In this instance, ISIS is focusing on embassies and diplomats to get publicity for its attacks (compared with stabbing and vehicular attacks, which ISIS has also encouraged its supporters to carry out). A recent example of such an attack was carried out a double suicide bombing attack at the Iraqi embassy by ISIS’s ‘Khorasan Province’, a group active in Afghanistan and Pakistan, which has claimed responsibility for the attack.
These types of threat feature a range of new methodologies that are being spread across social media groups and password protected web forums.
The impact of an attack against an embassy or diplomatic mission is a direct illustration of the response to an ‘open source’ request. Previously, Al Naba magazine has claimed this type of attack is preferable as it causes fewer damages to innocent civilians and maximises the exposure to their targets, diplomats, military personnel, government agents and law enforcement.
The online radicalization of individuals who are unknown to security services continues to grow, making it almost impossible for new recruits to be monitored. Social media platforms, including Twitter and WhatsApp, are often highlighted by government agencies, particularly where communications are encrypted, however, secret forums and chat rooms are hidden in the Dark Web are important places where illicit actors and Jihadists communicate.

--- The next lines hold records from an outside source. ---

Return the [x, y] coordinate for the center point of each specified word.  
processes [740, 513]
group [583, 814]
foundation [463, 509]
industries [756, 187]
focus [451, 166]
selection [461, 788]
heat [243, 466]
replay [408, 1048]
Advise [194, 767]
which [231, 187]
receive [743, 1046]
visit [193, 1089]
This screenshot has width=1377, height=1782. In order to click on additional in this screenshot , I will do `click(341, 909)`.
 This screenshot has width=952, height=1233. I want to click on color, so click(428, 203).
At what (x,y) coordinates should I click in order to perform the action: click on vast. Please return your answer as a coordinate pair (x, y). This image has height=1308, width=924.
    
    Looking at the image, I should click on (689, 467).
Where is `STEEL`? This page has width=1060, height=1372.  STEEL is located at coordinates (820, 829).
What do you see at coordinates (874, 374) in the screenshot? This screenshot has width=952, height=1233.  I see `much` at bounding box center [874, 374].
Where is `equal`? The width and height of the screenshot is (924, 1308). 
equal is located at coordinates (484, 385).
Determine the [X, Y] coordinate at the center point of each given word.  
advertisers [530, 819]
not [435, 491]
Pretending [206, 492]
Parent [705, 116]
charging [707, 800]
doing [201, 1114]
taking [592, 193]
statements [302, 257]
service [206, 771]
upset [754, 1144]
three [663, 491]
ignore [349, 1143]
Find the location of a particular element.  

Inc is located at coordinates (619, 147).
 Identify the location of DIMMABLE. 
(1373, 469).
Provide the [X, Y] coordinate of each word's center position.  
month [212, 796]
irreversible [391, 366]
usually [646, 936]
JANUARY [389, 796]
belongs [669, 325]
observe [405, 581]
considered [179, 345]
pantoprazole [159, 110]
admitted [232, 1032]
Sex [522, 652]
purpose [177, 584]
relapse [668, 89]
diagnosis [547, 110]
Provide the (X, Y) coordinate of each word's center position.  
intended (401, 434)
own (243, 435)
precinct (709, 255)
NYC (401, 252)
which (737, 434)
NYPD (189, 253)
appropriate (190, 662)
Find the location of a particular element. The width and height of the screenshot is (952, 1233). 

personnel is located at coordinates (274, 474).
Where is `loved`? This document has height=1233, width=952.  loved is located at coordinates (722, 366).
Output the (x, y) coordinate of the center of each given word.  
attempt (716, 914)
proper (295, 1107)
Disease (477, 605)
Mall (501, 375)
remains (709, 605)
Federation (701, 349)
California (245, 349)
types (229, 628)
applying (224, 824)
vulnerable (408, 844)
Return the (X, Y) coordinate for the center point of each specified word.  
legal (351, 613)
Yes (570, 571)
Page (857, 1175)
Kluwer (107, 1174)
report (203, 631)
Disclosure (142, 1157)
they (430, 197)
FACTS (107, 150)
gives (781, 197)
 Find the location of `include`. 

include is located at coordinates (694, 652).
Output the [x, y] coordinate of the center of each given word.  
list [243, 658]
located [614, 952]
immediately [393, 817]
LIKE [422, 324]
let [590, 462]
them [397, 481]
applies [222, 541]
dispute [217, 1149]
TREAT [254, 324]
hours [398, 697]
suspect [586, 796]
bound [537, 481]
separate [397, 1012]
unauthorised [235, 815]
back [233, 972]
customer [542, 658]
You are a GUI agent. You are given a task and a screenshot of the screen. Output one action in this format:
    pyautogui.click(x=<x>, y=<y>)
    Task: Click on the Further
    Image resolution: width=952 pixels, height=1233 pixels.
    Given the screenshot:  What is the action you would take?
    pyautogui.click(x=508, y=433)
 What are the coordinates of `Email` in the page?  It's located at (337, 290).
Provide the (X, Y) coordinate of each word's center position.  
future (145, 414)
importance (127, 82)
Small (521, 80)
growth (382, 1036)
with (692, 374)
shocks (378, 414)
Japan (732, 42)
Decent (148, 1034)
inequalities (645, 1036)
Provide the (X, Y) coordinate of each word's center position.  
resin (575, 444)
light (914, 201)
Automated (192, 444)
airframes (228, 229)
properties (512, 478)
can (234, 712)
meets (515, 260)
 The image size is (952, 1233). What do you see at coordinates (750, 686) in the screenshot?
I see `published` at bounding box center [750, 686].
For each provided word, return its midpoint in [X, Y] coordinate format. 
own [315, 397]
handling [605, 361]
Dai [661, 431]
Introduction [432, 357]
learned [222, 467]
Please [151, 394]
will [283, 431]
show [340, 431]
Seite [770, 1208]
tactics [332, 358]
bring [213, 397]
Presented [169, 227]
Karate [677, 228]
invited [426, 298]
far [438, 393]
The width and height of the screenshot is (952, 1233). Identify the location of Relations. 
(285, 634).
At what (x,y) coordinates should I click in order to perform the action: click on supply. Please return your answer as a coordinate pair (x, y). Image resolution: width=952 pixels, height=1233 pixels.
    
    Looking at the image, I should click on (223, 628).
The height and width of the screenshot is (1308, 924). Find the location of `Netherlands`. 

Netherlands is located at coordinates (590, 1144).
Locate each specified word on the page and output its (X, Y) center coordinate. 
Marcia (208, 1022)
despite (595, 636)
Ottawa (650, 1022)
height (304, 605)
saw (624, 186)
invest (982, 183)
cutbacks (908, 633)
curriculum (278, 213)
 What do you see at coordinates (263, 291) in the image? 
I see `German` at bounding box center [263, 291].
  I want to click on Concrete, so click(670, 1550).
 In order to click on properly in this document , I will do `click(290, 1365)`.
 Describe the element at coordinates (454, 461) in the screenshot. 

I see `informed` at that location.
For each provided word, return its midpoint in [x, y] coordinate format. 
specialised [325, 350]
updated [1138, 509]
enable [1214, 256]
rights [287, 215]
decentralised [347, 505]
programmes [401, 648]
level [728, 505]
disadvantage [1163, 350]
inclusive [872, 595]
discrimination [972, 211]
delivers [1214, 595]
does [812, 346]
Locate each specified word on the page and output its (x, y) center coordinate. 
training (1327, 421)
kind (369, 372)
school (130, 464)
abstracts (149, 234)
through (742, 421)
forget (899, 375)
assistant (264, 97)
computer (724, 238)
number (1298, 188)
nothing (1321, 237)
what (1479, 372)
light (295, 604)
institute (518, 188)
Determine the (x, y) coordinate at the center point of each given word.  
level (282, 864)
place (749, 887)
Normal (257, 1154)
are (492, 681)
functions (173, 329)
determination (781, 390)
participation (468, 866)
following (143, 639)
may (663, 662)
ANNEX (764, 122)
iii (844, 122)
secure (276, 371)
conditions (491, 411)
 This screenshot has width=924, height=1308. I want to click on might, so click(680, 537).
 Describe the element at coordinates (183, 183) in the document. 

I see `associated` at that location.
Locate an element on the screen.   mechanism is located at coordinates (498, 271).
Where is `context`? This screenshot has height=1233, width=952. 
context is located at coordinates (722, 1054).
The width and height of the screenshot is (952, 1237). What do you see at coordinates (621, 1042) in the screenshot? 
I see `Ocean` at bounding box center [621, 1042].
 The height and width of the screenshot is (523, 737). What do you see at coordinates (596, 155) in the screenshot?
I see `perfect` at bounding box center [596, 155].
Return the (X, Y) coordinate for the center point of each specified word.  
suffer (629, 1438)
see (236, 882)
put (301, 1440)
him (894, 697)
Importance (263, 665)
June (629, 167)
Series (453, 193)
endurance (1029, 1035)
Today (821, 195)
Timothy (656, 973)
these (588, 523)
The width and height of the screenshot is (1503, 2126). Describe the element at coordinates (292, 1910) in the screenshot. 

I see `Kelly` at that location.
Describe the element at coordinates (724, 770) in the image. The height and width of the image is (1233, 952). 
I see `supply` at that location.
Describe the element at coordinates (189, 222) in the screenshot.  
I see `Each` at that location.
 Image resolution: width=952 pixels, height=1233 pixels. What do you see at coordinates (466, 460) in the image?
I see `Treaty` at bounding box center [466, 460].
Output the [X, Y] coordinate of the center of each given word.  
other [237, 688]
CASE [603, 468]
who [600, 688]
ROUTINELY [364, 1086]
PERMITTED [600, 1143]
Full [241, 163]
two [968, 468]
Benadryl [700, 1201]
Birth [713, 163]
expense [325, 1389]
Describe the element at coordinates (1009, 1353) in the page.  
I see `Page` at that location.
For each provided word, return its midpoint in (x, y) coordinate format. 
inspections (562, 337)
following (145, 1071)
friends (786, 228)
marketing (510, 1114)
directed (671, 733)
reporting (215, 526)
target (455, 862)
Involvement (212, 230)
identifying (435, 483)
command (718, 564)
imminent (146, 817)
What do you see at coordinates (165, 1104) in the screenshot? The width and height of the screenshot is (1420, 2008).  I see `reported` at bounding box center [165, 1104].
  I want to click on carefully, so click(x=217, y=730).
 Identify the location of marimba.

Several of the messaging Apps being used by the online Jihadist community is totally encrypted, with login credentials being randomly generated beyond a local server, making it impossible to monitor the content of their communications. “Threema” and “Wickr” are two such secure communications apps popular with Jihadi groups and are used to groom recruits after first vetting their potential over “Telegram”.
There is a clear need to go beyond open source intelligence and to develop a new set of techniques to monitor threats concealed behind encrypted messaging apps and Dark Web forums.
Law enforcement agencies need new technology to get actionable Intelligence and live interception feed in real time if they are to reliably predict and prevent future terror attacks.